Whitney May is the co-founder and director of CTCL’s government services department. She had previously worked on the Voting Information Project at the New Organizing Institute. 
Donny Bridges is the co-founder and director of CTCL’s civic data department. Prior to joining CTCL, he worked as the election administration research director at the New Organizing Institute from 2012 to 2015. 
The Center for Tech and Civic Life’s board of directors includes Pam Anderson, the owner of the nonprofit management consulting firm Consilium Colorado; Tammy Patrick, a senior advisor to the elections program at Pierre Omidyar‘s Democracy Fund, a left-of-center policy foundation; Sureel Sheth, vice president of JMI Equity in San Diego, a growth equity firm; and Cristina Sinclaire, the senior vice president of Clarity Campaign Labs.
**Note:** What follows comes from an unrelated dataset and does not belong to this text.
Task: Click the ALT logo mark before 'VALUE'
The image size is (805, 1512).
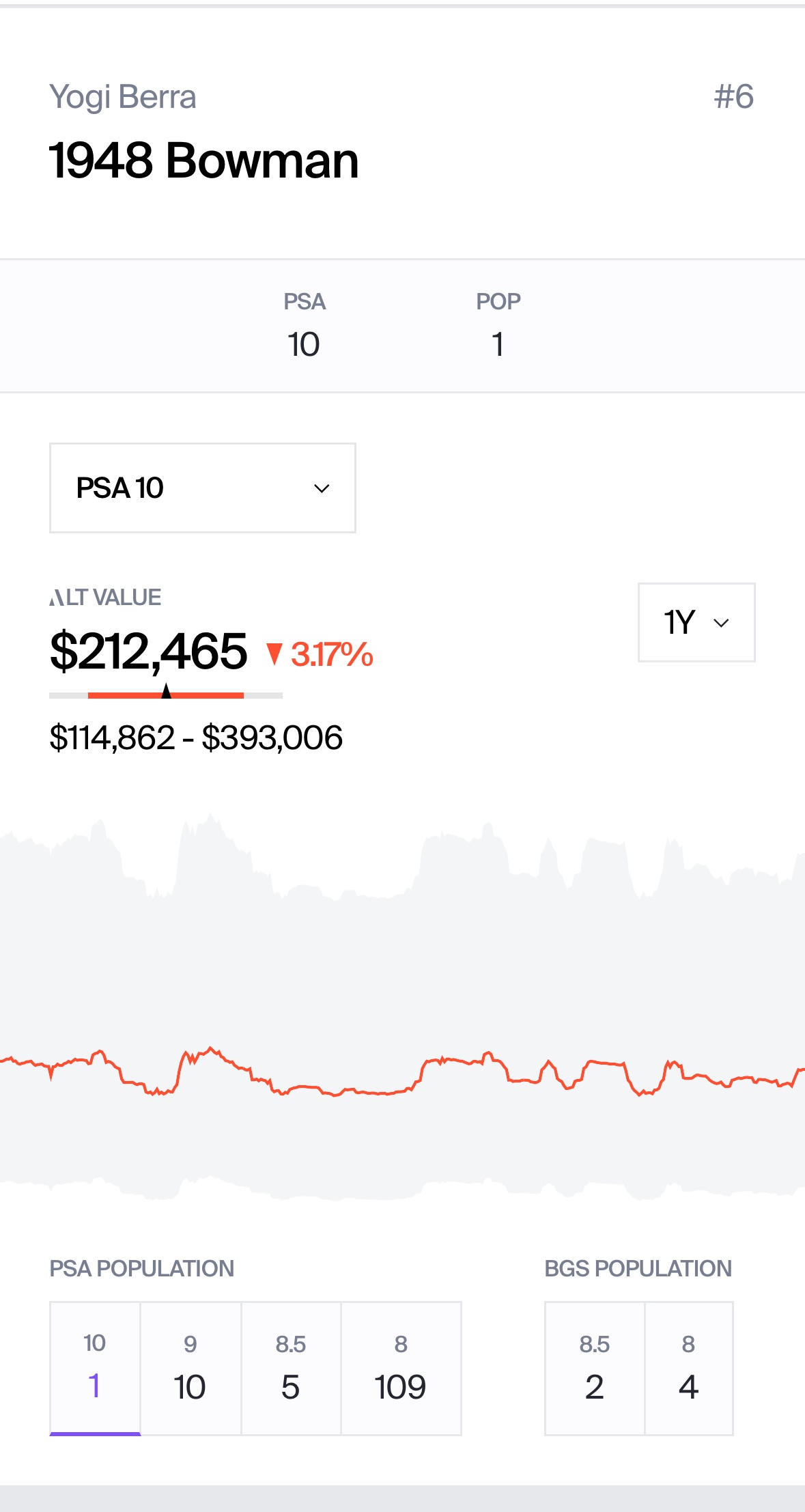Action: tap(55, 598)
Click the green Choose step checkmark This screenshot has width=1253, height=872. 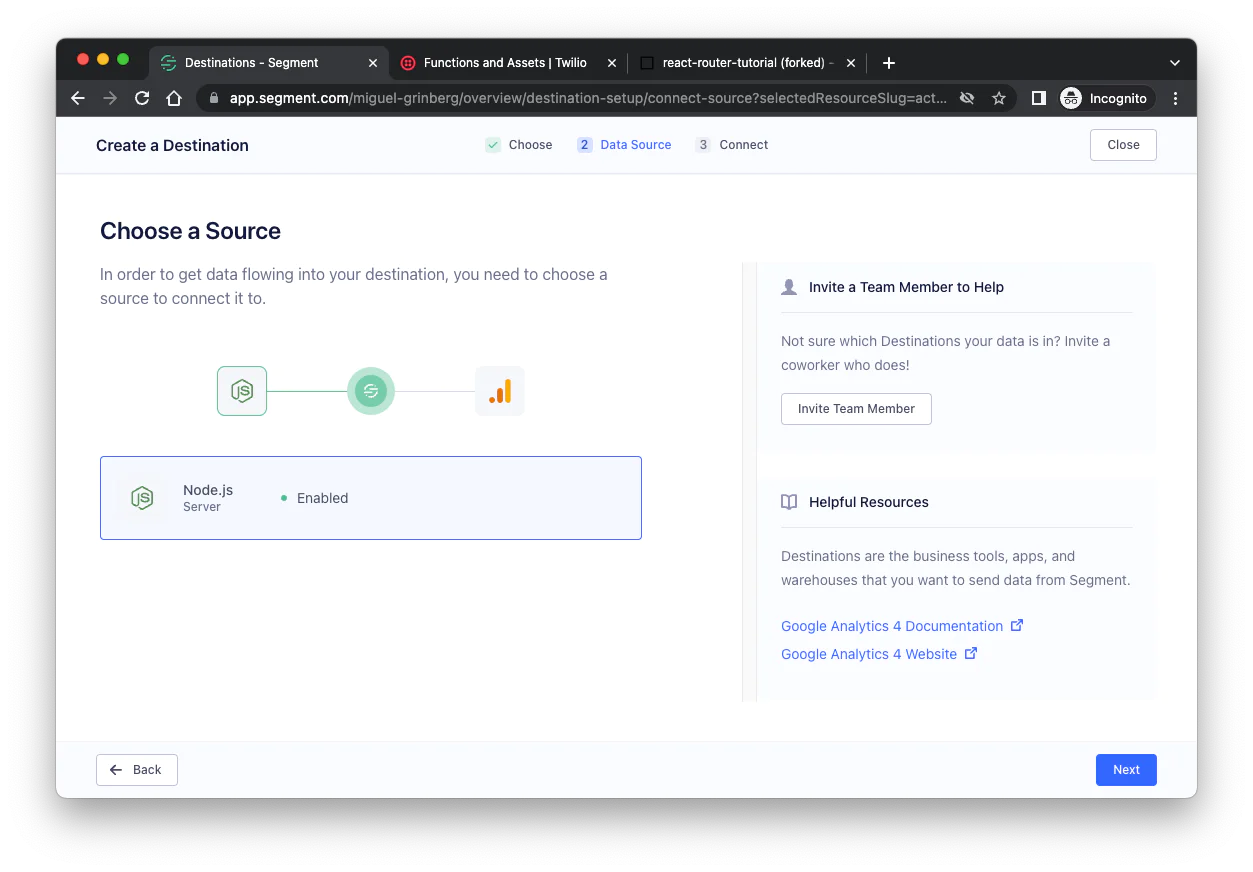coord(492,144)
Sinclaire previously worked at Catalist, providing data to over 200 progressive organizations, and at the New Organizing Institute, researching voting laws and building data tools. 
Board of Advisors
CTCL’s board of advisors consists of a number of former and current elections divisions officers for various jurisdictions in the United States. 
Kim A. Barton is supervisor of elections for Alachua County, Florida. In September 2020, CTCL awarded Alachua County $707,606 as part of its COVID-19 relief grants; Barton is listed as the recipient of the grant in her capacity as supervisor of elections. 
Toni Pippins-Poole is elections administrator for Dallas County, Texas. In September 2020, CTCL awarded Dallas County $15,130,433 as part of its COVID-19 relief grants. 
Grace Wachlarowicz is assistant city clerk to the Minneapolis, Minnesota director of elections and voter services. In September 2020, CTCL awarded Minneapolis $2,297,342 in COVID-19 relief grants. 
Maurice Turner is senior advisor to the U.S. Election Assistance Commission.
Tim Tsujii is director of elections for the Forsyth County, North Carolina board of elections.
Whitney Quesenbery is director for the Center for Civic Design.
Ricky Hatch is clerk/auditor for Weber County, Utah.
Joanna Francescut is assistant county clerk and registrar of voters for Shasta County, California.
Norelys R. Consuegra is deputy director of elections for the Rhode Island secretary of state.
Indira Arriaga is language assistance compliance manager for Alaska division of elections.